Examples of SMART fitness goals
Because SMART goals take into account your current fitness level and your personal desires, goals are likely to be very different from person to person. That’s what makes them personalized and more likely to make you successful in sticking to them and achieving results.
In general, short-term fitness goals should be things you plan to achieve in the next six months or less. Anything longer than that is considered a more long-term goal.
Consider these example SMART fitness goal examples to get you started on setting your own goals.
Short-term: By fall, I’ll run a 5K.
Long-term: This time next year, I’ll run a 10K.
- If you’re a more advanced runner, perhaps start with a goal to set a personal record for time in your next race, or to run a longer race.
Short-term: For the next six months, I’ll go to two yoga classes per week.
Long-term: By this time next year, I’ll work on advanced poses in higher-intensity yoga classes.
- Already a devoted yogi? Perhaps your goal is more along the lines of achieving a more advanced pose or gaining a yoga certification.

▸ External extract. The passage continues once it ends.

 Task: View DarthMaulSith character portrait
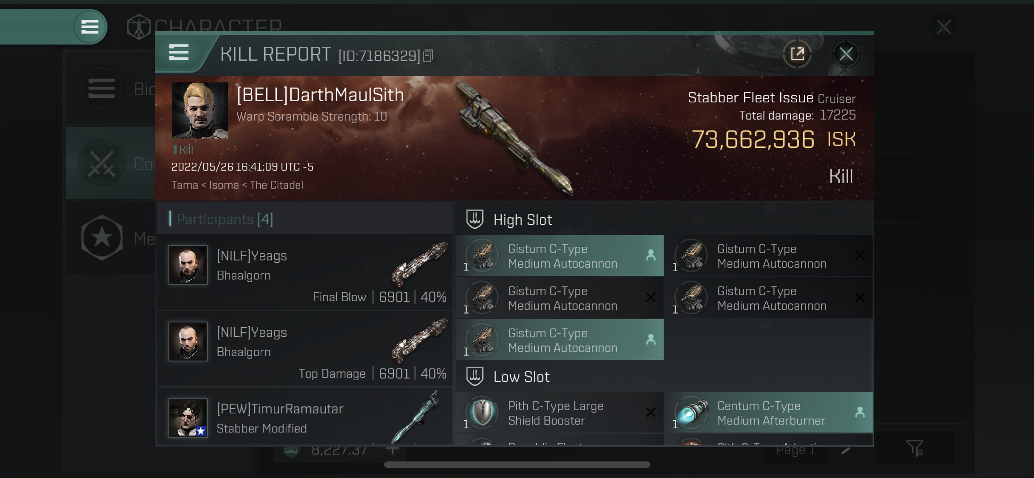[199, 110]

Short-term: I’ll be able to do 25 knee push-ups in a row without being fatigued in the next three months.
Long-term: In a year, I’ll do 50 regular pushups in a row.
- If strength training is already your jam, consider goals that are focused on increasing your reps or lifting increasingly heavier weights.

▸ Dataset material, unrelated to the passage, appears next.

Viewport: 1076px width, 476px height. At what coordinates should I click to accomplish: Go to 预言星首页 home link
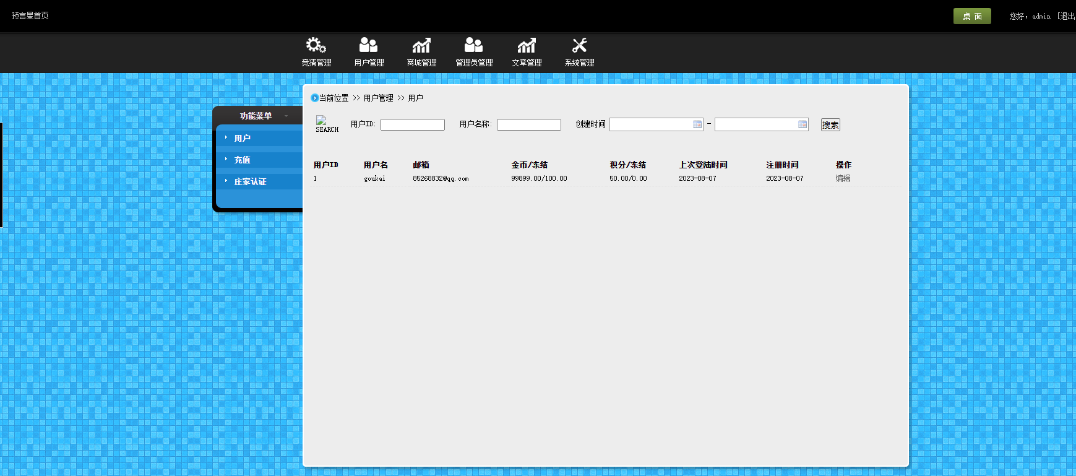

Holding yourself accountable
OK, so now it’s all out there on paper. You’ve set a solid SMART goal and have a reason to push yourself to new limits. (Yay!) Now comes the real work.

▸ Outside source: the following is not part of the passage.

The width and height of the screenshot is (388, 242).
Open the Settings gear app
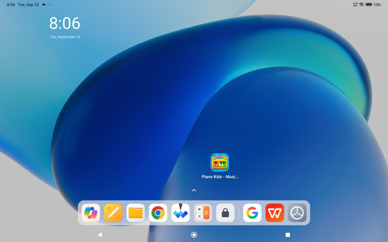coord(297,213)
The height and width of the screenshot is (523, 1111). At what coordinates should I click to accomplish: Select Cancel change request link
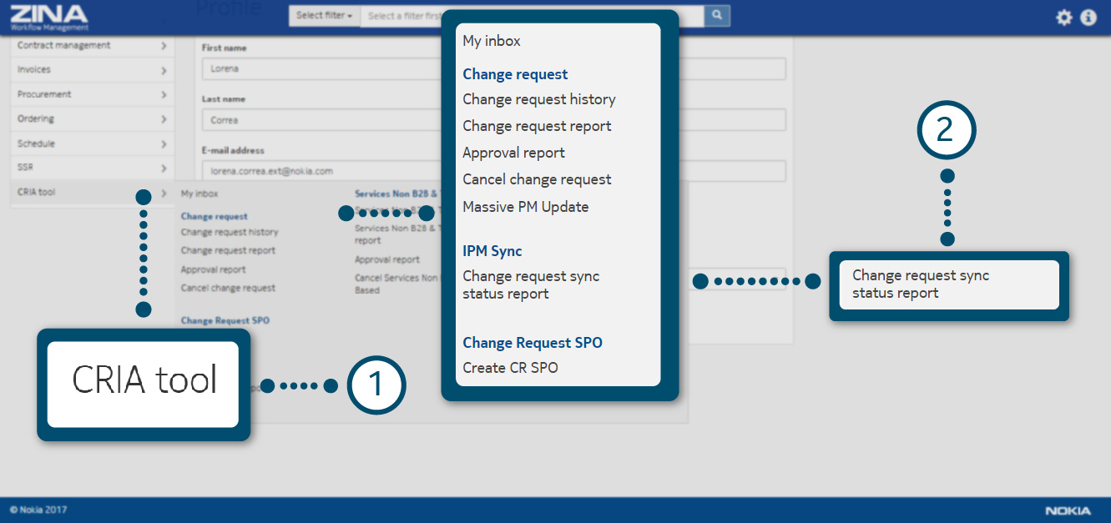coord(228,288)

Lawton says that accountability is the key to achieving the goals you set out for yourself.
“Sometimes, people don’t appreciate how much work actually goes into actually meeting their goals. Changing your habits can be intense and uncomfortable, but it’s worth it. It’ll help to have a plan in place not only for what you’re going to achieve but also the steps you’re taking to get there.”
Lawton suggests these ways to track your progress toward meeting your fitness goals:
- Tell friends or family members about your goals. That means you’ll have people out there checking in with you about your progress.
- Block out time on your calendar to schedule out your exercise plans. That allows you to set aside the time to focus on your fitness and set incremental goals along the way.
- Join a gym, exercise class or social group. It’s positive peer pressure and a built-in support team that can keep you on track.
- Consider talking with a personal trainer or coach to help you map out a plan and keep you going.
- Keep a journal where you write down the work you’ve put in and the gains you’ve made to keep up the momentum.
- Celebrate when you reach a new goal! How you celebrate is up to you, but make sure to take a moment to congratulate yourself on your victories.
Working toward a new goal can be exciting, and maybe even daunting. But breaking it all down into short-term plans and long-term goals that are attainable and measurable can help take some of the guesswork out of the equation. And it keeps you physically and mentally on track to make changes in your life.
If you’re still not sure where to start or are looking for advice, Lawton suggests talking with a fitness professional — like a fitness coach or personal trainer — to help you set a SMART goal, make a plan to achieve it and give you a nudge along the way.